I take a sip. The middle of my tongue is immediately assaulted with lawn, ripe pasture dirt, and gym socks (not that I’d know), and as I force myself to swallow the tiny sip, the rest of my mouth picks up notes of rotting pine trees, the goo you lick to activate an envelope’s stickiness, exposed copper wire and beautiful sadness. I take a breath, and then the melange of all of these olfactory nightmares rise into my sinuses, running through the cavities of my face like drunken, angry children determined to break everything in sight. As I lunge towards the barista counter to pour myself a complimentary glass of water, I wonder what life would be like if I subjected myself to an oat matcha latté on the reg. I wonder how people tolerate matcha without diluting it with the hundreds of unpronounceable chemicals and delicious but apparently bad-for-everything oils that make oat milk so frothable.
I stand, still reeling from the taste that has permeated my soul, and walk towards the door without making eye contact with Eva, because I have relegated $7.93 worth of the oat matcha latté she whisked and frothed for me to a luke-warm, wounded soldier.
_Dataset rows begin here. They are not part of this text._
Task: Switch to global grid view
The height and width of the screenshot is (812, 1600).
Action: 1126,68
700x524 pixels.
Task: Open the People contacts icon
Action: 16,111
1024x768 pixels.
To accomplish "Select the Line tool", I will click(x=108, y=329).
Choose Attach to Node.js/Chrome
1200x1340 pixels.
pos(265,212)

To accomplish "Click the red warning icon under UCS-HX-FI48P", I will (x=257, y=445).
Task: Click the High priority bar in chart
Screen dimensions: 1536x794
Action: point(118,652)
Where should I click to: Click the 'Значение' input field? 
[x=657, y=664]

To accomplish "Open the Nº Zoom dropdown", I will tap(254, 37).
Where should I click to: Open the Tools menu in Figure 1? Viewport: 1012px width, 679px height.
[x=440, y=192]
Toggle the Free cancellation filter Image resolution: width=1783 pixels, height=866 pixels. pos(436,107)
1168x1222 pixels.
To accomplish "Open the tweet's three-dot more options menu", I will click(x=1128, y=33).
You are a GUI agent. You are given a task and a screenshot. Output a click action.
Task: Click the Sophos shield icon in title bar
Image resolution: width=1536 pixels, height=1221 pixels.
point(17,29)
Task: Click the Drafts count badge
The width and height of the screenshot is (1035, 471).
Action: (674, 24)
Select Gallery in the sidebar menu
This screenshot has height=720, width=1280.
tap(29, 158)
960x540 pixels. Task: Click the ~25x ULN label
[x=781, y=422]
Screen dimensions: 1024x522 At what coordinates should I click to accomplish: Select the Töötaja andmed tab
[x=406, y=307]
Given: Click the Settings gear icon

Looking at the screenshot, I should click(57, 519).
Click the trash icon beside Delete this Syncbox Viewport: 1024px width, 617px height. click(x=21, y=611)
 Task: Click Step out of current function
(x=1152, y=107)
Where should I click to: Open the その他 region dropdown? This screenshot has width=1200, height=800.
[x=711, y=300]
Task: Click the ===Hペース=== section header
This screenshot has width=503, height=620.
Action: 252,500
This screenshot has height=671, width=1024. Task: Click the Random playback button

Just as I’m about to cross the threshold of the cafe, I notice two kids — probably eleven or twelve, no doubt the offspring of a private equity power couple who are in yoga class — sitting with iced matcha lattés. Like many things my generation has proliferated, I had hoped that the matcha trend would die when we all get into our 50s and stop giving a fuck about optics and realize we just need a really efficient, delicious morning energy delivery vehicle that isn’t cocaine chocolate. Because that shit is expensive. Not that I’d know.
But here was irrefutable evidence that the youngest generation capable of freely choosing and independently (well, dependently independently - you know what I mean) buying something had chosen to drink matcha. And they seemed to be enjoying it. And they were neither sad nor beautiful. Maybe their taste buds had evolved? Maybe this generation bore witness to the relentless hedonism of earlier generations and cultivated a taste for liquid stoicism and culinary sadism? I’ll never know, because I don’t talk to children, because they’re super annoying.
I do know this, though. Matcha makes ayahuasca taste like chocolate milk. Not that I’d know.